Start of TASK MATERIAL

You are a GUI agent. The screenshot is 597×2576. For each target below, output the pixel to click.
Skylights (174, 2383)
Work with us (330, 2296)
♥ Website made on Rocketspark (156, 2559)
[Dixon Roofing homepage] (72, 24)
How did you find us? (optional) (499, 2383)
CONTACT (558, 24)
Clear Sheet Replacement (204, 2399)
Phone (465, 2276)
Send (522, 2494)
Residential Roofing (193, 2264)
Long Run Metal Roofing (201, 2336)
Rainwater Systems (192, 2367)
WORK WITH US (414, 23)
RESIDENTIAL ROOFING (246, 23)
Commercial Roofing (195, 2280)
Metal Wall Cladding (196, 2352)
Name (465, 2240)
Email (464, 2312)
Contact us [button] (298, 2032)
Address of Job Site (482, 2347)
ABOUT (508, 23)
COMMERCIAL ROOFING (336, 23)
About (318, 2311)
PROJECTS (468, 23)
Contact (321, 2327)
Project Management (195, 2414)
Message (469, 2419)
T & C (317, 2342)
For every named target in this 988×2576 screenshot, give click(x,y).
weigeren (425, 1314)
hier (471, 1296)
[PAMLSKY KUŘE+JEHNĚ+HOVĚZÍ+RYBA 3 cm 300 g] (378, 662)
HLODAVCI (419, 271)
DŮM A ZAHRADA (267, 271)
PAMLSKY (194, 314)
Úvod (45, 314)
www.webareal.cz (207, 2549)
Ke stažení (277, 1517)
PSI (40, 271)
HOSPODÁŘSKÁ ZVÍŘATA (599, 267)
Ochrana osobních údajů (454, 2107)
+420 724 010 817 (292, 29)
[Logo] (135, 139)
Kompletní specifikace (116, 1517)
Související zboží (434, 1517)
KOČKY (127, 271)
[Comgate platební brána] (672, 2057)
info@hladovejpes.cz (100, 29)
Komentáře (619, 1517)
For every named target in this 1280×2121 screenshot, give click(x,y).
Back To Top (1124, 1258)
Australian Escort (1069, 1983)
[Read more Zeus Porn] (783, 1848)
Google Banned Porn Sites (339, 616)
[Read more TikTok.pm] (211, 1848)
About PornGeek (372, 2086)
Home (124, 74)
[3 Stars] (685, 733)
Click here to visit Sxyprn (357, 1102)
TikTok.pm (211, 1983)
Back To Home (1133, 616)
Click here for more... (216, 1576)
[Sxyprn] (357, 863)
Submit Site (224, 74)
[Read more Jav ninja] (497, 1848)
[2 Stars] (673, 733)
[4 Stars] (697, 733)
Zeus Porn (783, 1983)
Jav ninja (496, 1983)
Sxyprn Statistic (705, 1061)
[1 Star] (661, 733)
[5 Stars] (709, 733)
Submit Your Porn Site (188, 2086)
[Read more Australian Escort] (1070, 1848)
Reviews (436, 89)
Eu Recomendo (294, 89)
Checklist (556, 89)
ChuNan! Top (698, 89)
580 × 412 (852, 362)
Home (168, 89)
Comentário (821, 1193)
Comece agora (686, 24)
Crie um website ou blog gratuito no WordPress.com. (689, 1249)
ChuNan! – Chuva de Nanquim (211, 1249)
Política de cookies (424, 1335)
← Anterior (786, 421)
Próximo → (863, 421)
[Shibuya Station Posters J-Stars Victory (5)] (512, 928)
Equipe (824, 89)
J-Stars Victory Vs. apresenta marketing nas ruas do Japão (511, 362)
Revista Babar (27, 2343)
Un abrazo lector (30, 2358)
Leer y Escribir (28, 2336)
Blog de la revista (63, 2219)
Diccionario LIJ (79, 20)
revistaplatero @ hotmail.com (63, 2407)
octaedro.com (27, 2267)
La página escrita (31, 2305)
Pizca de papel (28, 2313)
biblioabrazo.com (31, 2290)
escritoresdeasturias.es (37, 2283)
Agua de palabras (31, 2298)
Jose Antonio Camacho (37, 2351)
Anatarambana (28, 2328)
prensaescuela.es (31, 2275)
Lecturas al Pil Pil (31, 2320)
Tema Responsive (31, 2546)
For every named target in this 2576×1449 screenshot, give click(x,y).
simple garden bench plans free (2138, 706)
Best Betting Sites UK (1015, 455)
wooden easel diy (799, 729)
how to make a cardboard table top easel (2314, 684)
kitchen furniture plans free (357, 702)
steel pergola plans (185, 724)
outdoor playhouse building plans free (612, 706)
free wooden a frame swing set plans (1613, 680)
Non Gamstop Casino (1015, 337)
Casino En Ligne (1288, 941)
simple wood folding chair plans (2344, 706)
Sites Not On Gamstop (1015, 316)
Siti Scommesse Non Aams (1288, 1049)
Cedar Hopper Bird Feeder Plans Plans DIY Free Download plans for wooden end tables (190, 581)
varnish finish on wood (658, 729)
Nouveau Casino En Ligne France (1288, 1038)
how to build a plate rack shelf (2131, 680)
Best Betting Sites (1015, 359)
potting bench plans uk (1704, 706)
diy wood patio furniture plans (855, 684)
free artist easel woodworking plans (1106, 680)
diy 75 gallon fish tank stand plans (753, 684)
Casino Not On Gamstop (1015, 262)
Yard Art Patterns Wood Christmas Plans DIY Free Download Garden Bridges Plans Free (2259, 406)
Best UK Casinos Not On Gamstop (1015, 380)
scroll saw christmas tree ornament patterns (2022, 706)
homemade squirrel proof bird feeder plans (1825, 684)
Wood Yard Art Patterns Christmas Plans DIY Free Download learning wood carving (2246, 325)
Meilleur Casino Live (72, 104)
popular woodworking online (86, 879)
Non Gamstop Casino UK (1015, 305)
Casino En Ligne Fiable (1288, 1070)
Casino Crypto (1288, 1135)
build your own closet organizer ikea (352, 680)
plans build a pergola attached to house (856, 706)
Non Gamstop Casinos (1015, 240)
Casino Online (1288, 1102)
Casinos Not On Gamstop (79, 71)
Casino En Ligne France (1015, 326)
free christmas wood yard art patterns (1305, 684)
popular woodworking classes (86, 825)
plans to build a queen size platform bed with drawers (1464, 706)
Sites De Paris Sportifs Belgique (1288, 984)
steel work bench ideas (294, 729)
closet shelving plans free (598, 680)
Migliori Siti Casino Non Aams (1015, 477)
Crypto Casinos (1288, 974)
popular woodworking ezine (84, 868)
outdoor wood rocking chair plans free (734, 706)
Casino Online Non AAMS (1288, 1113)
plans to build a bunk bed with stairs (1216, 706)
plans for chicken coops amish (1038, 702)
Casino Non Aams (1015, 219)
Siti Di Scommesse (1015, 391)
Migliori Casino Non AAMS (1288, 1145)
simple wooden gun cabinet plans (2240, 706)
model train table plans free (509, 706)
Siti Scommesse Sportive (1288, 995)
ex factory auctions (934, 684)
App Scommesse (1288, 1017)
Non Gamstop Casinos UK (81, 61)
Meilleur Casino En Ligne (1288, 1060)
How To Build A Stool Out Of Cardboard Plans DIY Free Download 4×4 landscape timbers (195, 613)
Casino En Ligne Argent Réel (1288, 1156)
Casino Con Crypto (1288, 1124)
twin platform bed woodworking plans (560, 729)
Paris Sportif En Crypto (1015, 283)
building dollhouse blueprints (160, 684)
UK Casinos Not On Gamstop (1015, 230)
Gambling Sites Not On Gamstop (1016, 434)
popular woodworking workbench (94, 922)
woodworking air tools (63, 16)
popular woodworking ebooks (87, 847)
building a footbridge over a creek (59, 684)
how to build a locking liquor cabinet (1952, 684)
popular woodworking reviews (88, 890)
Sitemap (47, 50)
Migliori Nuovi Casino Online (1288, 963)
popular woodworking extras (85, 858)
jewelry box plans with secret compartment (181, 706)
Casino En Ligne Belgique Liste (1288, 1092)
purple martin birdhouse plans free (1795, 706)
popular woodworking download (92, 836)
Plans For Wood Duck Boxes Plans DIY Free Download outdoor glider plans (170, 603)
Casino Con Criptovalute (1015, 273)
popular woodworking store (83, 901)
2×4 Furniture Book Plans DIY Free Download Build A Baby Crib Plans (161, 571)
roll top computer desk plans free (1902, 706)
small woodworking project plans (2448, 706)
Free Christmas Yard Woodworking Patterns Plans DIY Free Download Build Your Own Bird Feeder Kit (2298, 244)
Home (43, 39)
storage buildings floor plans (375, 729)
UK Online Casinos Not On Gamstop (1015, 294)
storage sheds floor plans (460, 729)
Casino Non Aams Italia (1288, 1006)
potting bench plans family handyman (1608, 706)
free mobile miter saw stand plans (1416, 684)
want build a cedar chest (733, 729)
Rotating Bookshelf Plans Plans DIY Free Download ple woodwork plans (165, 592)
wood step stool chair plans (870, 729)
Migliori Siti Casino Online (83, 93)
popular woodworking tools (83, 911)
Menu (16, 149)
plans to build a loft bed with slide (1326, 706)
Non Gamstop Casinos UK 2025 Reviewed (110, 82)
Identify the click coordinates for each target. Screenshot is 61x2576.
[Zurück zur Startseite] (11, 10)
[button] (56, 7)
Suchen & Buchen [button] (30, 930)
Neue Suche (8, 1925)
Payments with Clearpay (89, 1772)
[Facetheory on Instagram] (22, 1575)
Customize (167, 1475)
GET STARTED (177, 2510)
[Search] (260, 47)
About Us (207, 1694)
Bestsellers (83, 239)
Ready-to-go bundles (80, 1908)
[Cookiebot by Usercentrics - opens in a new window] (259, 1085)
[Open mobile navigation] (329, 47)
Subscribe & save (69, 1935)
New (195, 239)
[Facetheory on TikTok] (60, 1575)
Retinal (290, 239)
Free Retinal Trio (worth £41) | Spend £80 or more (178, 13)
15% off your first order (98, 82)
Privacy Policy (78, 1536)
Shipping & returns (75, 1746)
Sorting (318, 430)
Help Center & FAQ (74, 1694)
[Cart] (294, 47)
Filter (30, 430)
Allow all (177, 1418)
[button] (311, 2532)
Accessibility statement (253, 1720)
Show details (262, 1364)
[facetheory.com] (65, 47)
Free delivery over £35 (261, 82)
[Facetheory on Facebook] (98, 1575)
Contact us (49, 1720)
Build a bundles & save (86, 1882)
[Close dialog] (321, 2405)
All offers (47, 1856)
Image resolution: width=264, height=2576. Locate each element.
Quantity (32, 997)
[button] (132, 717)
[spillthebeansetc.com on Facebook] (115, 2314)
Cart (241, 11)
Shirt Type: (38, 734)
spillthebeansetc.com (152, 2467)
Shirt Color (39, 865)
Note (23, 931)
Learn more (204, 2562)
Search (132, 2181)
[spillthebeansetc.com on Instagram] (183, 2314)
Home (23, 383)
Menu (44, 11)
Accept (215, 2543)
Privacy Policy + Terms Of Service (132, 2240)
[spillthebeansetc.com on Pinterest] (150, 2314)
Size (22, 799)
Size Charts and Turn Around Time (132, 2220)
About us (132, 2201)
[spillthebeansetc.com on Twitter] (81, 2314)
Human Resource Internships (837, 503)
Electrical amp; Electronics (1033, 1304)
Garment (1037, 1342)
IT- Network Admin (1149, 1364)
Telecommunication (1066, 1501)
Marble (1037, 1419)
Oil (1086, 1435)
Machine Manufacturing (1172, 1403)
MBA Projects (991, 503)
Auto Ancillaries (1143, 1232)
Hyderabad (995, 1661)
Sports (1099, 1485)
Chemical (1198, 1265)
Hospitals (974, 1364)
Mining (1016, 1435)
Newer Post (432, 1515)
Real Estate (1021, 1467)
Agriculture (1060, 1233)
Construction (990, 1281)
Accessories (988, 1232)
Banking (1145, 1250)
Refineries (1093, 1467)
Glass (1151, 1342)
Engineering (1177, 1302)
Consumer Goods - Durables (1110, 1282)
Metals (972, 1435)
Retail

End of TASK MATERIAL

## TASK DESCRIPTION:
Restate word for word only the lines running from the beginning of the data to the line holding "Google Banned Porn Sites (339, 616)", both included.

## WRITTEN ANSWER:
You are a GUI agent. The screenshot is 597×2576. For each target below, output the pixel to click.
Skylights (174, 2383)
Work with us (330, 2296)
♥ Website made on Rocketspark (156, 2559)
[Dixon Roofing homepage] (72, 24)
How did you find us? (optional) (499, 2383)
CONTACT (558, 24)
Clear Sheet Replacement (204, 2399)
Phone (465, 2276)
Send (522, 2494)
Residential Roofing (193, 2264)
Long Run Metal Roofing (201, 2336)
Rainwater Systems (192, 2367)
WORK WITH US (414, 23)
RESIDENTIAL ROOFING (246, 23)
Commercial Roofing (195, 2280)
Metal Wall Cladding (196, 2352)
Name (465, 2240)
Email (464, 2312)
Contact us [button] (298, 2032)
Address of Job Site (482, 2347)
ABOUT (508, 23)
COMMERCIAL ROOFING (336, 23)
About (318, 2311)
PROJECTS (468, 23)
Contact (321, 2327)
Project Management (195, 2414)
Message (469, 2419)
T & C (317, 2342)
For every named target in this 988×2576 screenshot, give click(x,y).
weigeren (425, 1314)
hier (471, 1296)
[PAMLSKY KUŘE+JEHNĚ+HOVĚZÍ+RYBA 3 cm 300 g] (378, 662)
HLODAVCI (419, 271)
DŮM A ZAHRADA (267, 271)
PAMLSKY (194, 314)
Úvod (45, 314)
www.webareal.cz (207, 2549)
Ke stažení (277, 1517)
PSI (40, 271)
HOSPODÁŘSKÁ ZVÍŘATA (599, 267)
Ochrana osobních údajů (454, 2107)
+420 724 010 817 (292, 29)
[Logo] (135, 139)
Kompletní specifikace (116, 1517)
Související zboží (434, 1517)
KOČKY (127, 271)
[Comgate platební brána] (672, 2057)
info@hladovejpes.cz (100, 29)
Komentáře (619, 1517)
For every named target in this 1280×2121 screenshot, give click(x,y).
Back To Top (1124, 1258)
Australian Escort (1069, 1983)
[Read more Zeus Porn] (783, 1848)
Google Banned Porn Sites (339, 616)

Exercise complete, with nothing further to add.